Kimberly Strassel at the Wall Street Journal believes your activism is playing a role in raising the stakes in the battle over the Card Check Forced Unionism Bill. This is a call to double the pressure on Senators to defeat this atrocity, which is designed simply to impose forced unionism on millions of workers.
Strassel writes:
Responsibility has a way of focusing the mind.
Take Mark Pryor, Democratic senator from Arkansas. In 2007, Mr. Pryor voted to move card check, Big Labor’s No. 1 priority. And why not? Mr. Pryor knew the GOP would block the bill, which gets rid of secret ballots in union elections. Besides, his support helped guarantee labor wouldn’t field a challenger to him in the primary.
Postelection, Mr. Pryor isn’t so committed. He’s indicated he wouldn’t co-sponsor the legislation again. He says he’d like to find common ground between labor and business. He is telling people the bill isn’t on a Senate fast-track, anyway. His business community, which has nimbly whipped up anti-card-check sentiment across his right-to-work state, is getting a more polite hearing.

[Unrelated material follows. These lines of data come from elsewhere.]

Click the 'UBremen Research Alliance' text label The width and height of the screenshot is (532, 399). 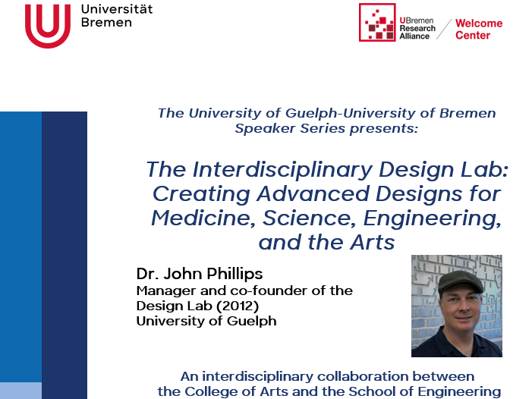click(x=418, y=23)
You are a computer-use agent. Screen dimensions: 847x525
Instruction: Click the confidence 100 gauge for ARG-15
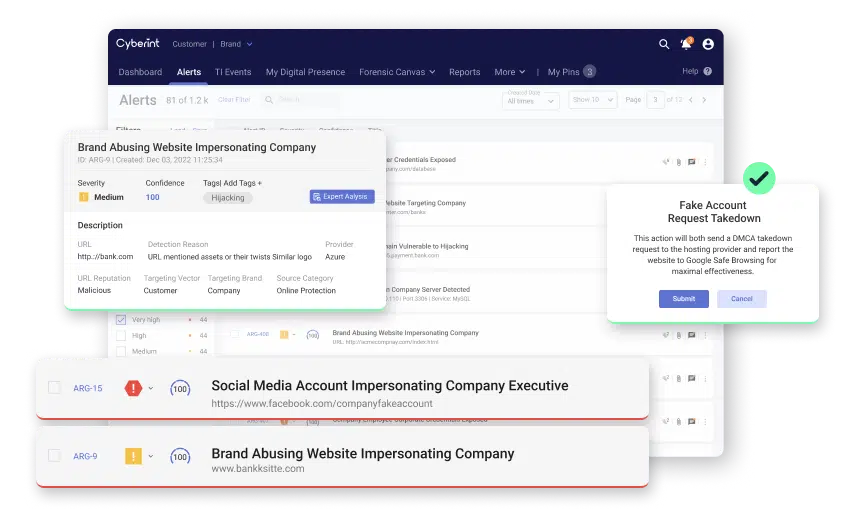(180, 388)
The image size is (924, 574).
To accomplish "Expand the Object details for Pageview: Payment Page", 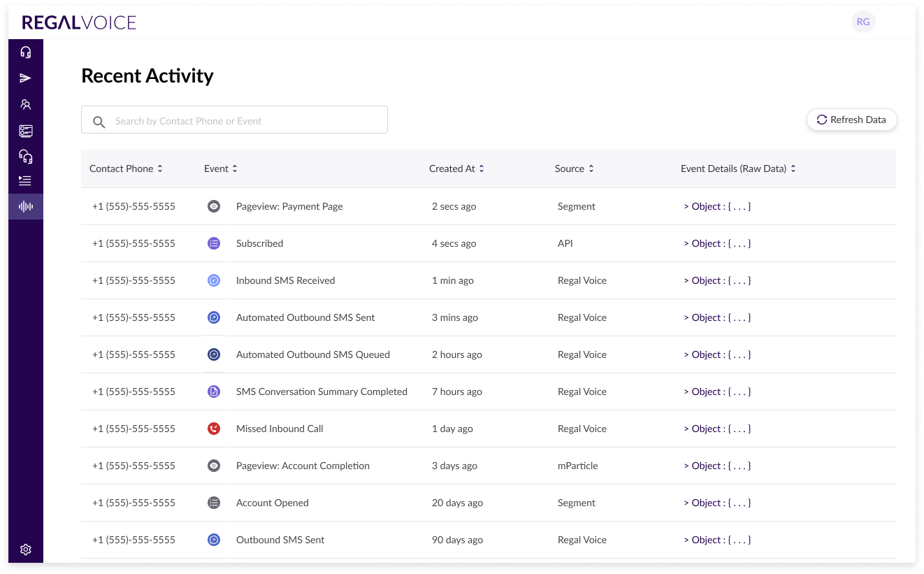I will 717,206.
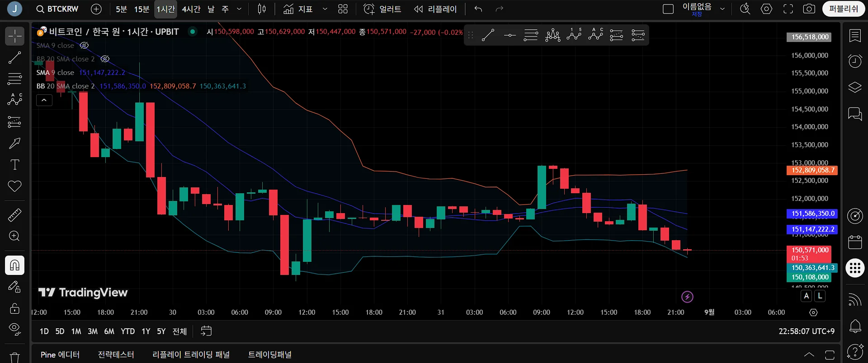868x363 pixels.
Task: Show the hidden BB 20 SMA indicator
Action: (x=105, y=59)
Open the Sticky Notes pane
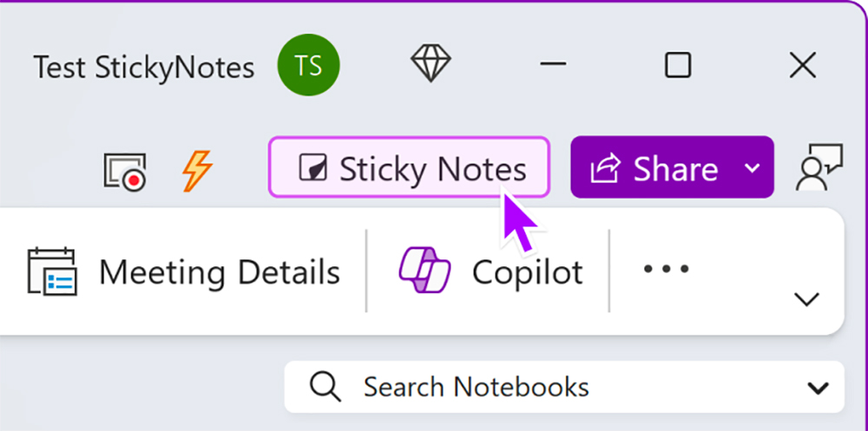Screen dimensions: 868x431 tap(409, 167)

But Pryor may not be alone:
Fellow Arkansas Democrat Blanche Lincoln voted for cloture in 2007 but is now messaging Mr. Reid [Majority Leader Harry Reid] that she’s not eager for a repeat. She recently said she doesn’t think “there is a need for this legislation right now,” that the country has bigger problems. . . . Even Pennsylvania’s Arlen Specter, the lone GOP vote for card check in 2007, is backpedaling, worried about a 2010 primary challenge.
We have one word of advice — don’t let up for one second. The union bosses will stop at nothing to coerce millions into unions. There will be a defining moment in this fight and we have yet to have it.